L-isoleucine in microbial fermentation production

L-isoleucine, an essential amino acid, is widely used in food, pharmaceutical, and feed industries. In microbial fermentation for L-isoleucine production, metabolic engineering strategies can optimize metabolic pathways and enhance yields. The following is a detailed introduction:

I. Enhancement of Precursor Synthesis

1. Strengthening Glycolysis

Glucose serves as the primary carbon source in microbial fermentation. Enhancing the expression of key enzymes in the glycolytic pathway can improve glucose metabolism efficiency, providing more precursors for L-isoleucine synthesis. For example, overexpressing the pyruvate kinase gene accelerates the breakdown of glucose into pyruvate, ensuring an abundant substrate supply for subsequent reactions.

2. Increasing Chorismate Supply

Chorismate is a critical precursor for L-isoleucine synthesis. Its production can be enhanced by strengthening the expression of key enzymes in the shikimate pathway.

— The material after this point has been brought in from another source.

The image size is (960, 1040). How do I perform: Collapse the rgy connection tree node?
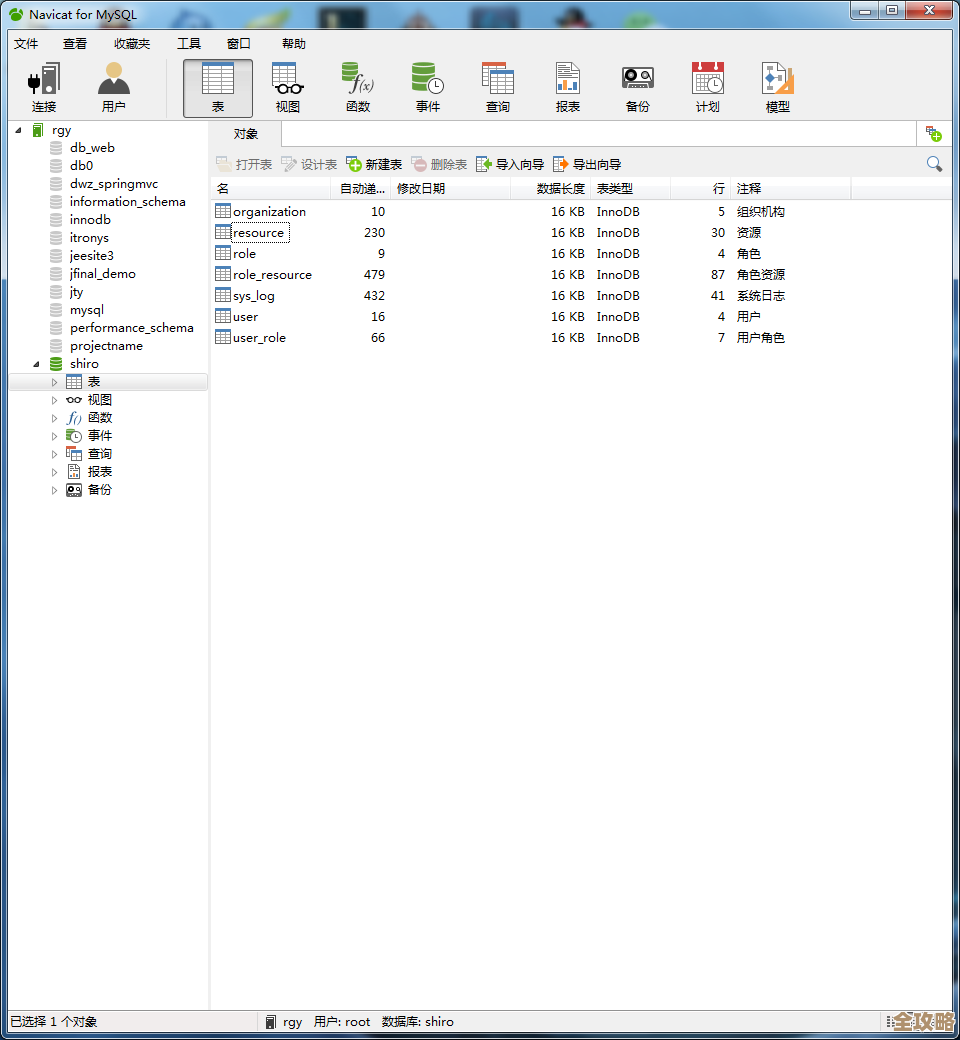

For instance, overexpressing the 3-deoxy-D-arabino-heptulosonic acid-7-phosphate synthase gene promotes chorismate synthesis.

II. Regulation of Key Enzyme Genes

1. Overexpression of Rate-Limiting Enzyme Genes

In the L-isoleucine synthesis pathway, low activity of certain enzymes can become rate-limiting steps. Overexpressing these rate-limiting enzyme genes accelerates the reaction rate. Threonine dehydratase, for example, is a rate-limiting enzyme in L-isoleucine synthesis, and its overexpression can enhance the synthesis rate of L-isoleucine.

2. Regulation of Branch Metabolic Pathway Enzymes

Microbial systems often have branch metabolic pathways that compete with L-isoleucine for precursors. Inhibiting the activity or reducing the gene expression of key enzymes in these pathways redirects more precursors toward L-isoleucine synthesis. For example, gene knockout or RNA interference can suppress the expression of the threonine dehydrogenase gene, reducing threonine synthesis and shunting more precursors into L-isoleucine production.

III. Removing the Feedback Adjustment Mechanism (Removing the Feedback Adjustment Mechanism)

1. Construction of Feedback-Resistant Mutant Strains

Key enzymes in some amino acid synthesis pathways are subject to feedback inhibition by end products. Constructing feedback-resistant mutant strains through mutagenesis breeding or gene editing technologies can relieve this inhibition, enhancing enzyme activity and L-isoleucine yields. For example, engineering feedback-resistant mutations in aspartate kinase can eliminate its inhibition by L-isoleucine, boosting synthesis capacity.

2. Engineering of Regulatory Factors

Regulatory factors within microbial cells control the expression of metabolic pathway genes. Modifying these factors can alter their regulatory effects on L-isoleucine synthesis. Site-directed mutagenesis or modification of regulatory factors like Lrp (leucine-responsive regulatory protein) can relieve their inhibitory effects on genes involved in L-isoleucine synthesis.

IV. Optimization of Cofactors

1. Coenzyme Supplementation

Many enzymes involved in L-isoleucine synthesis require coenzymes, such as pyridoxal phosphate for transaminases. Adding appropriate coenzymes or their precursor substances to the fermentation medium can enhance enzyme activity and promote L-isoleucine synthesis.

2. Enhancing Coenzyme Regeneration Systems

Building efficient coenzyme regeneration systems ensures continuous coenzyme availability in cells. Introducing genes related to coenzyme regeneration, for example, maintains high coenzyme activity through continuous regeneration, improving the efficiency of L-isoleucine synthesis.

V. Fermentation Condition Optimization and Metabolic Flux Guidance

1. Fermentation Condition Optimization

Optimizing parameters such as temperature, pH, and dissolved oxygen during fermentation creates a suitable environment for microbial growth and L-isoleucine synthesis. Different microorganisms have varying requirements for fermentation conditions, and determining the optimal parameter combination through experiments can improve L-isoleucine yield and quality.

2. Metabolic Flux Guidance

Using metabolic flux analysis (MFA) to study intracellular metabolic flux distribution, researchers can adjust the activity of key enzymes or metabolite concentrations at metabolic nodes to redirect flux toward L-isoleucine synthesis. For example, controlling the ratio of carbon to nitrogen sources in the medium influences cellular metabolism, channeling more flux into L-isoleucine production.